• **BRIEF 1**
List every example the passage on energy use gives of things that public energy makes possible.
• **BRIEF 2**
Copy out the stretch of the passage on energy use from "Part of the" through "to high technologies.", word for word.
• **BRIEF 3**
Continue the passage on energy use, beginning right after its final sentence.

• **SOURCE PASSAGE**
-- Opening Marker --

Part of the thing that bothers me about it is that I don’t think it is true. I’ve spent a lot of time studying history, and I don’t think the lives of all of those in human history who preceded us were intolerable. I am extraordinarily fond of useful things like antibiotics and nutritional knowledge, but those are things that can be had in societies where *individuals* don’t necessarily have access to high technologies.

I’ve met a lot of people who lived all or much of their lives with very little power, and seen their homes, and I have ample visual evidence that often life can be quite graciously lived with little or no gas, electricity, and other inputs. The critical difference between a life lived graciously with little, and one without is the realm of how resources – whether land or fossil fuels or whatever – are used collectively. Thus, I’d like to propose what I think is an important and useful distinction – between public use of energy and resources and private use of energy resources. The former, I would argue, is essential to maintaining a good life, the latter is not.

People who have access to neither private resource nor public resources tend to be at a distinct disadvantage in terms of significant quality of life issues. Without public energy for things like clinics, the transport of food and goods, the importation of medicines, etc… life can be highly functional, but often is very vulnerable to disaster, either personal (disease, injury, loss of land or income), or public.

-- Closing Marker --

• **PROVIDED RECORDS**
-- Opening Marker --

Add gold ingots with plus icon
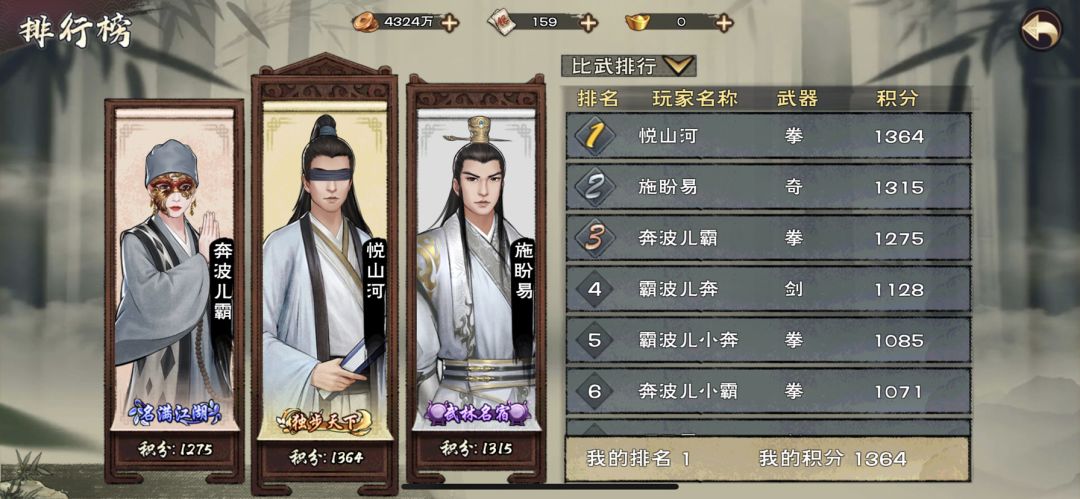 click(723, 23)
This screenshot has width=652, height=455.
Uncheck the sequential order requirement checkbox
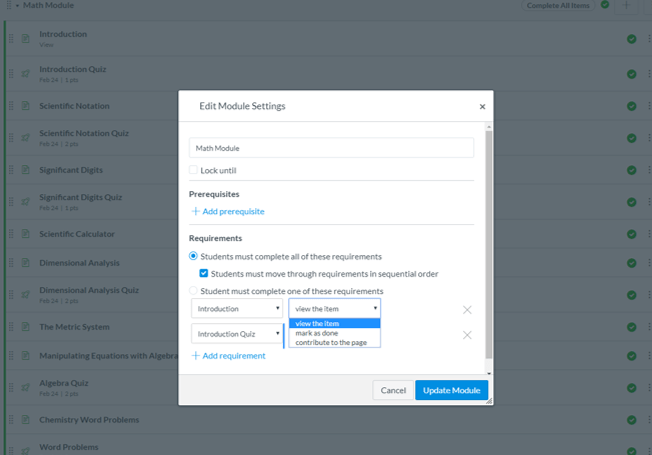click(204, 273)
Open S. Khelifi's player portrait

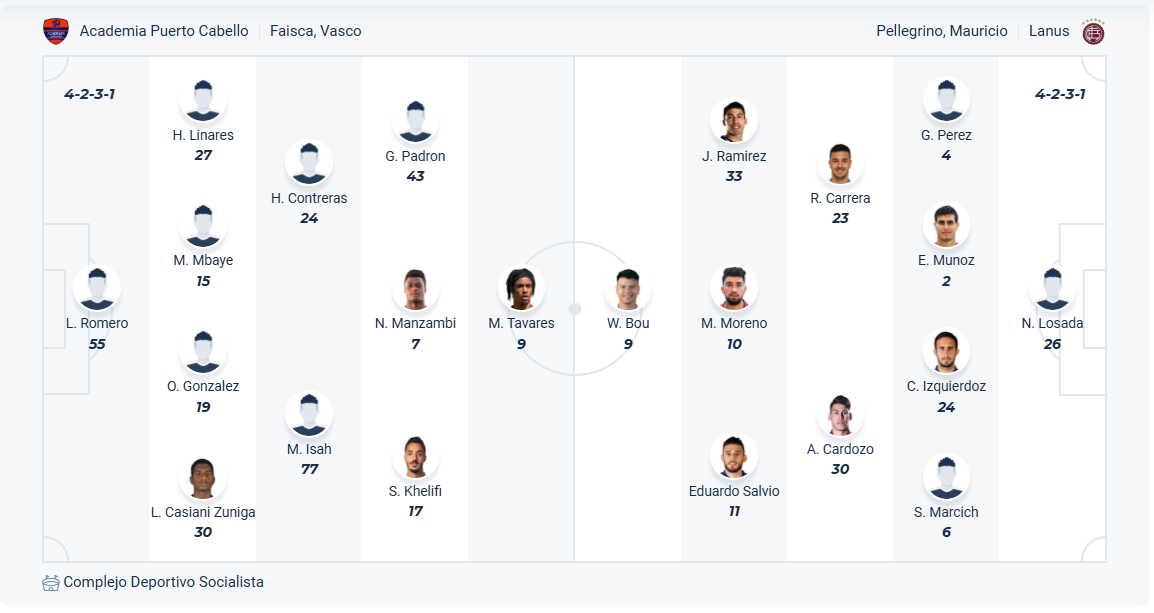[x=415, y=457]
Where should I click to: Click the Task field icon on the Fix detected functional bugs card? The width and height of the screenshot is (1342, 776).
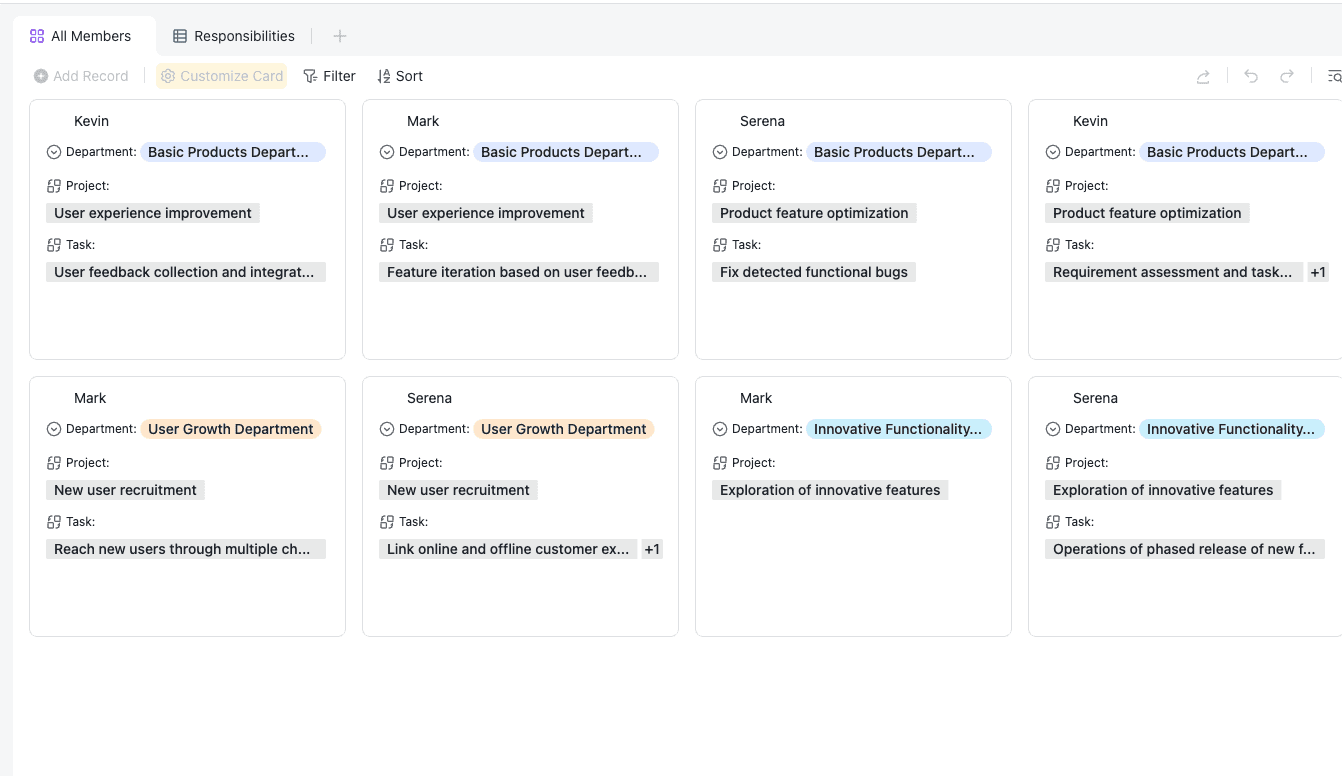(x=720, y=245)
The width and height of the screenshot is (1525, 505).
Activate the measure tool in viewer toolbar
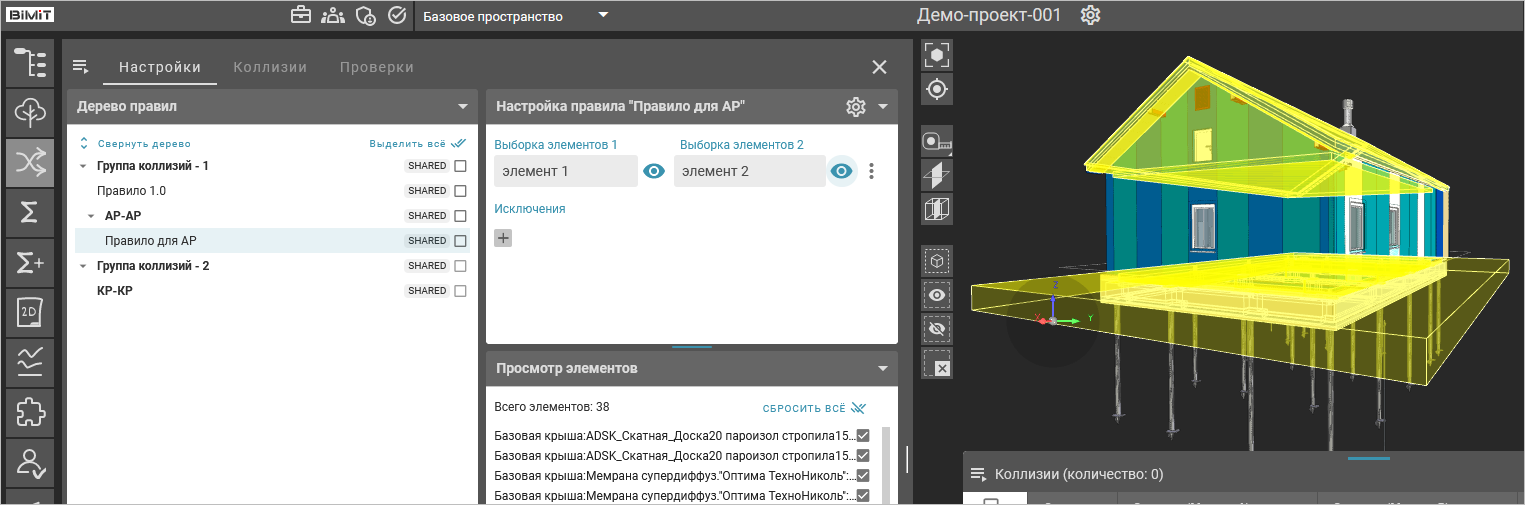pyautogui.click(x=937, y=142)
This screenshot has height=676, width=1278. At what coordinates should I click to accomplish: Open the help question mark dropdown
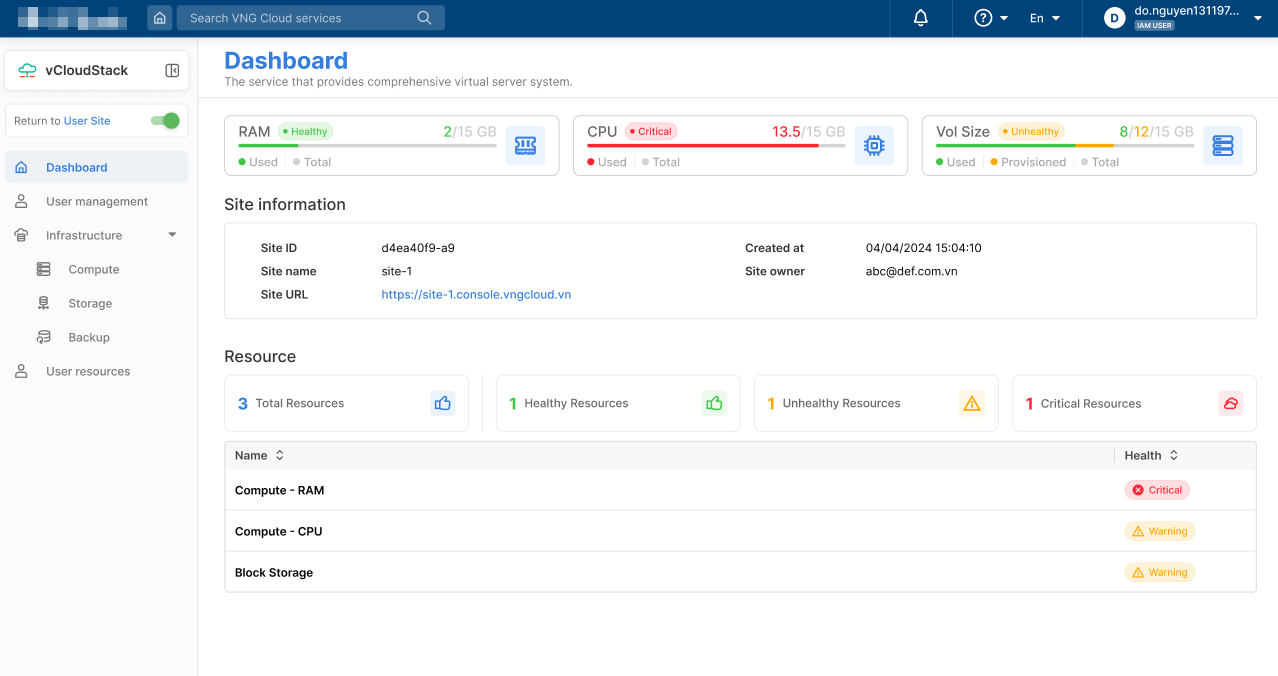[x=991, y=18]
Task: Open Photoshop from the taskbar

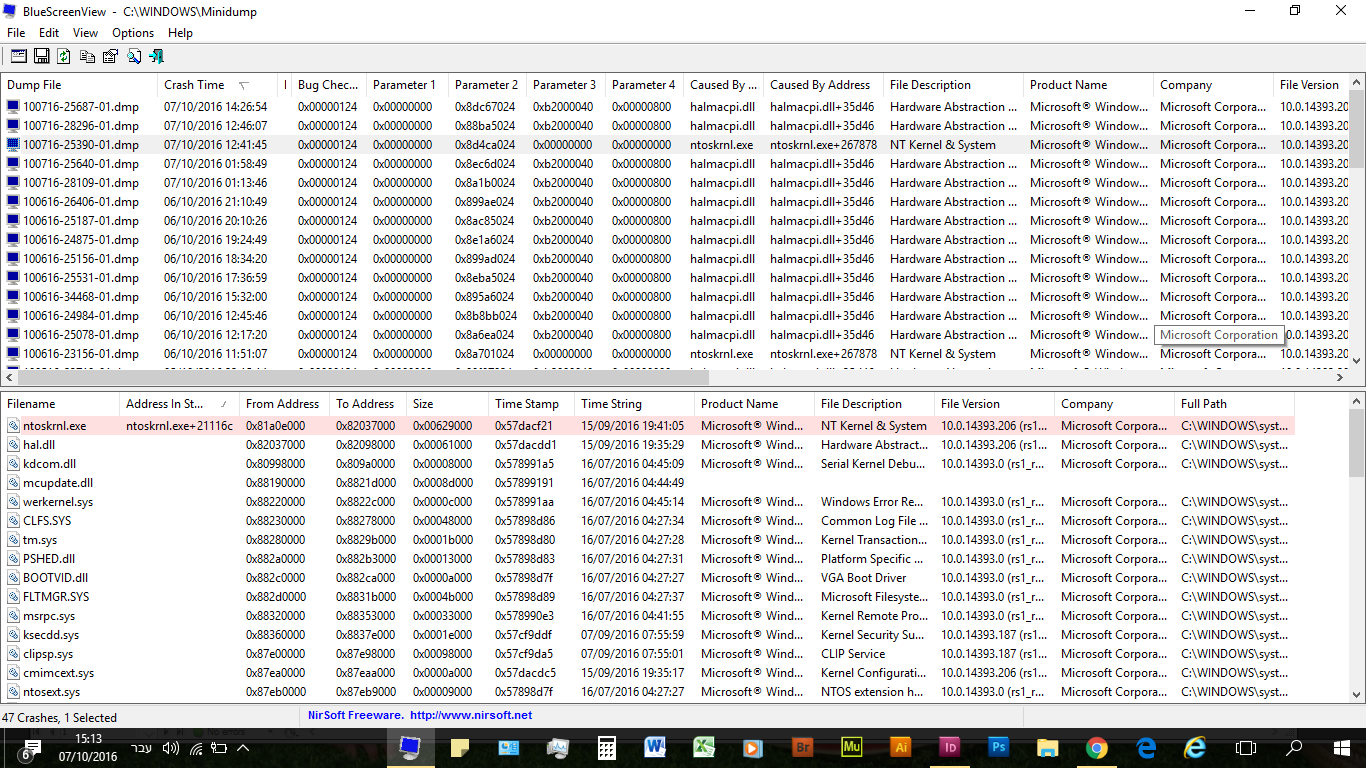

-- Closing Marker --

• **OUTPUT 1**
clinics
the transport of food and goods
the importation of medicines

• **OUTPUT 2**
Part of the thing that bothers me about it is that I don’t think it is true. I’ve spent a lot of time studying history, and I don’t think the lives of all of those in human history who preceded us were intolerable. I am extraordinarily fond of useful things like antibiotics and nutritional knowledge, but those are things that can be had in societies where *individuals* don’t necessarily have access to high technologies.

• **OUTPUT 3**
On the other hand, people who have few private energy, technology or natural resources, but have access to public ones often have extremely high quality of life, assuming that natural resources enable them to feed themselves and produce some tradable extras. There are parts of India, Cuba, Georgia, etc… where there is power for public buildings (some schools, hospitals, etc…), collective transportation (buses, trains, communally owned cars and taxis) and where energy is expended wisely on importing or making certain energy intensive goods that require (or are much eased by) the use of fossil fuels – but only on the ones that are demonstrably and significantly a public good. For example, money and energy are spent on power to pump water for the community well, or on vaccinations, but not the subsidy of personal transport or private electrification, generally speaking.

It is no accident that the places where a high quality of life and low levels of personal energy consumption coexist are often former or present Marxist cultures and economies, with strong cultural incentives towards the creation of a collective good. That said, however, it is not impossible for capitalist economies to also determine that personal good and collective good are the same – we have done so in time of exigency in the US, for example. What is required to do so is a fundamental belief in the value of cooperation – the idea that enriching your neighbor, even at the cost of one’s private wealth, makes you richer, not poorer. And of course, this is true, although we rarely believe it as a first thought.